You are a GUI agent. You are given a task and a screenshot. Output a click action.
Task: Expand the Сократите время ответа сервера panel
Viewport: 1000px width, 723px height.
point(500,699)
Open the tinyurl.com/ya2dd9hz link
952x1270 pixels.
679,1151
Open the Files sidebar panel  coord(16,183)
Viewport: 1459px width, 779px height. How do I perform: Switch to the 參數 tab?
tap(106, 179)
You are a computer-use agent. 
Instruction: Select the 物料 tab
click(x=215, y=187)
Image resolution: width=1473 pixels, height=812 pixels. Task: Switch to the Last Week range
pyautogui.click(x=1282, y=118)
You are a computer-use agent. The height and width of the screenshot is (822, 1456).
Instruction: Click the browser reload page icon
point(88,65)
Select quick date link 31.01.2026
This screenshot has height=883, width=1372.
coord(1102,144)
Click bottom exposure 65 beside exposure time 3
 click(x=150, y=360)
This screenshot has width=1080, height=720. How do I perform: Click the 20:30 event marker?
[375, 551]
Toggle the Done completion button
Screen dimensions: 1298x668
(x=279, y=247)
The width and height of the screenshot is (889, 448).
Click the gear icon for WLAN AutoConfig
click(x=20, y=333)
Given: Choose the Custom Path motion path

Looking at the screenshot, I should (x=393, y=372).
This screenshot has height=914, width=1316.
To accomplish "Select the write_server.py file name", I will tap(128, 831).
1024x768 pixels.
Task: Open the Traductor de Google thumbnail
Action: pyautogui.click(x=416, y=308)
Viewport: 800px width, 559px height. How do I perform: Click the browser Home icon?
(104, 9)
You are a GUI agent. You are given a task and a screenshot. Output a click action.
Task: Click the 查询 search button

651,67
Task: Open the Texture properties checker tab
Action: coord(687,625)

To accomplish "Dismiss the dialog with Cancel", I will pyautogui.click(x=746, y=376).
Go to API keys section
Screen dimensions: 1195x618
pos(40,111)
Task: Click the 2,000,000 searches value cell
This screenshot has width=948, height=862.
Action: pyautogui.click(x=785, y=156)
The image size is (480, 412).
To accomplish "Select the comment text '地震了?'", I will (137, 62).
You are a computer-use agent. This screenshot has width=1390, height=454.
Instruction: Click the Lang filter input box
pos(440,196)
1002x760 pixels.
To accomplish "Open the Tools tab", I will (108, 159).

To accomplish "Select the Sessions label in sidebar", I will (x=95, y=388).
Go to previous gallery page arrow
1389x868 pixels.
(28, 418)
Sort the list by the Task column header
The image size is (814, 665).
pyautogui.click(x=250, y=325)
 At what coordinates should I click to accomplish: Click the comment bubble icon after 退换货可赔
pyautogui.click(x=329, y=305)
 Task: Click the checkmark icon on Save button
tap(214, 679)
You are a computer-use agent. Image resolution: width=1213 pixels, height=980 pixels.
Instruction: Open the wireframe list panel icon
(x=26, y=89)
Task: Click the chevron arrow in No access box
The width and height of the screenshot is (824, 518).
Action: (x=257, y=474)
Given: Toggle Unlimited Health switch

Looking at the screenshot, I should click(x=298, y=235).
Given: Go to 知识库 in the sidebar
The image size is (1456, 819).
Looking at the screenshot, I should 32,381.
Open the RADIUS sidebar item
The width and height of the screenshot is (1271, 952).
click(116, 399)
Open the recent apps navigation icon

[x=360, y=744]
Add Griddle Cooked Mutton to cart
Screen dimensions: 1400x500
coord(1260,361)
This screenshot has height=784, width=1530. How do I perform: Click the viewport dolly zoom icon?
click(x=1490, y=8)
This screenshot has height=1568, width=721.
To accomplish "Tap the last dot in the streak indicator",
________________________
> [Job] Format the listing above as a JSON array of strings with one string per line, omitting blank lines.

> [Written answer]
[
  "You are a GUI agent. You are given a task and a screenshot. Output a click action.",
  "Task: Expand the Сократите время ответа сервера panel",
  "Viewport: 1000px width, 723px height.",
  "point(500,699)",
  "Open the tinyurl.com/ya2dd9hz link",
  "952x1270 pixels.",
  "679,1151",
  "Open the Files sidebar panel  coord(16,183)",
  "Viewport: 1459px width, 779px height. How do I perform: Switch to the 參數 tab?",
  "tap(106, 179)",
  "You are a computer-use agent. ",
  "Instruction: Select the 物料 tab",
  "click(x=215, y=187)",
  "Image resolution: width=1473 pixels, height=812 pixels. Task: Switch to the Last Week range",
  "pyautogui.click(x=1282, y=118)",
  "You are a computer-use agent. The height and width of the screenshot is (822, 1456).",
  "Instruction: Click the browser reload page icon",
  "point(88,65)",
  "Select quick date link 31.01.2026",
  "This screenshot has height=883, width=1372.",
  "coord(1102,144)",
  "Click bottom exposure 65 beside exposure time 3",
  " click(x=150, y=360)",
  "This screenshot has width=1080, height=720. How do I perform: Click the 20:30 event marker?",
  "[375, 551]",
  "Toggle the Done completion button",
  "Screen dimensions: 1298x668",
  "(x=279, y=247)",
  "The width and height of the screenshot is (889, 448).",
  "Click the gear icon for WLAN AutoConfig",
  "click(x=20, y=333)",
  "Given: Choose the Custom Path motion path",
  "Looking at the screenshot, I should (x=393, y=372).",
  "This screenshot has height=914, width=1316.",
  "To accomplish \"Select the write_server.py file name\", I will tap(128, 831).",
  "1024x768 pixels.",
  "Task: Open the Traductor de Google thumbnail",
  "Action: pyautogui.click(x=416, y=308)",
  "Viewport: 800px width, 559px height. How do I perform: Click the browser Home icon?",
  "(104, 9)",
  "You are a GUI agent. You are given a task and a screenshot. Output a click action.",
  "Task: Click the 查询 search button",
  "651,67",
  "Task: Open the Texture properties checker tab",
  "Action: coord(687,625)",
  "To accomplish \"Dismiss the dialog with Cancel\", I will pyautogui.click(x=746, y=376).",
  "Go to API keys section",
  "Screen dimensions: 1195x618",
  "pos(40,111)",
  "Task: Click the 2,000,000 searches value cell",
  "This screenshot has width=948, height=862.",
  "Action: pyautogui.click(x=785, y=156)",
  "The image size is (480, 412).",
  "To accomplish \"Select the comment text '地震了?'\", I will (137, 62).",
  "You are a computer-use agent. This screenshot has width=1390, height=454.",
  "Instruction: Click the Lang filter input box",
  "pos(440,196)",
  "1002x760 pixels.",
  "To accomplish \"Open the Tools tab\", I will (108, 159).",
  "To accomplish \"Select the Sessions label in sidebar\", I will (x=95, y=388).",
  "Go to previous gallery page arrow",
  "1389x868 pixels.",
  "(28, 418)",
  "Sort the list by the Task column header",
  "The image size is (814, 665).",
  "pyautogui.click(x=250, y=325)",
  " At what coordinates should I click to accomplish: Click the comment bubble icon after 退换货可赔",
  "pyautogui.click(x=329, y=305)",
  " Task: Click the checkmark icon on Save button",
  "tap(214, 679)",
  "You are a computer-use agent. Image resolution: width=1213 pixels, height=980 pixels.",
  "Instruction: Open the wireframe list panel icon",
  "(x=26, y=89)",
  "Task: Click the chevron arrow in No access box",
  "The width and height of the screenshot is (824, 518).",
  "Action: (x=257, y=474)",
  "Given: Toggle Unlimited Health switch",
  "Looking at the screenshot, I should click(x=298, y=235).",
  "Given: Go to 知识库 in the sidebar",
  "The image size is (1456, 819).",
  "Looking at the screenshot, I should 32,381.",
  "Open the RADIUS sidebar item",
  "The width and height of the screenshot is (1271, 952).",
  "click(116, 399)",
  "Open the recent apps navigation icon",
  "[x=360, y=744]",
  "Add Griddle Cooked Mutton to cart",
  "Screen dimensions: 1400x500",
  "coord(1260,361)",
  "This screenshot has height=784, width=1530. How do I perform: Click the viewport dolly zoom icon?",
  "click(x=1490, y=8)",
  "This screenshot has height=1568, width=721.",
  "To accomplish \"Tap the last dot in the streak indicator\","
]